# Task prompt
Using the records below, copy out exactly the line that contains "(702) 800-0005 (219, 2142)" and every line that follows it, up to and including the last, and no others.

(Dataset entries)
********
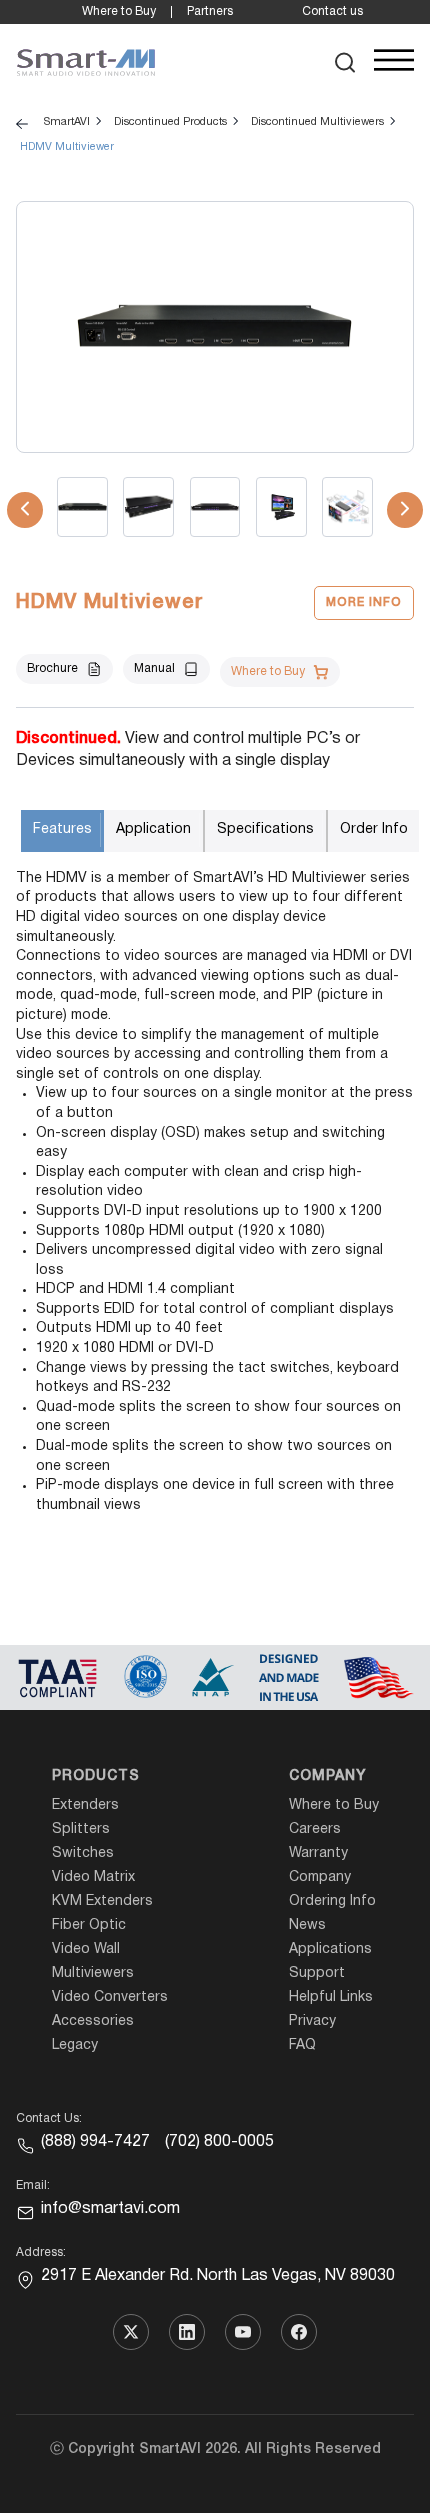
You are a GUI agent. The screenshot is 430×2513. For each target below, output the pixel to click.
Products (96, 1776)
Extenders (85, 1805)
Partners (210, 11)
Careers (315, 1829)
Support (317, 1973)
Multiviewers (93, 1973)
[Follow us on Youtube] (243, 2332)
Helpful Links (331, 1997)
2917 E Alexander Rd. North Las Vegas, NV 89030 (218, 2276)
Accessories (93, 2021)
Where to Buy (119, 11)
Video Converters (110, 1997)
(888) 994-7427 (95, 2142)
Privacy (312, 2021)
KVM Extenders (102, 1901)
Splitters (81, 1829)
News (307, 1925)
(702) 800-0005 (219, 2142)
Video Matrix (93, 1877)
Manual (154, 668)
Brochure (52, 668)
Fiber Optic (89, 1925)
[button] (345, 62)
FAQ (302, 2045)
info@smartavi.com (110, 2209)
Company (327, 1776)
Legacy (75, 2045)
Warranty (318, 1853)
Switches (83, 1853)
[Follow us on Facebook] (299, 2332)
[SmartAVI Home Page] (86, 63)
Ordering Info (332, 1901)
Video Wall (86, 1949)
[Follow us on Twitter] (131, 2332)
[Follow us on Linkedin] (187, 2332)
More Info (364, 602)
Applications (330, 1949)
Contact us (332, 11)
********
# Result
(702) 800-0005 (219, 2142)
Video Matrix (93, 1877)
Manual (154, 668)
Brochure (52, 668)
Fiber Optic (89, 1925)
[button] (345, 62)
FAQ (302, 2045)
info@smartavi.com (110, 2209)
Company (327, 1776)
Legacy (75, 2045)
Warranty (318, 1853)
Switches (83, 1853)
[Follow us on Facebook] (299, 2332)
[SmartAVI Home Page] (86, 63)
Ordering Info (332, 1901)
Video Wall (86, 1949)
[Follow us on Twitter] (131, 2332)
[Follow us on Linkedin] (187, 2332)
More Info (364, 602)
Applications (330, 1949)
Contact us (332, 11)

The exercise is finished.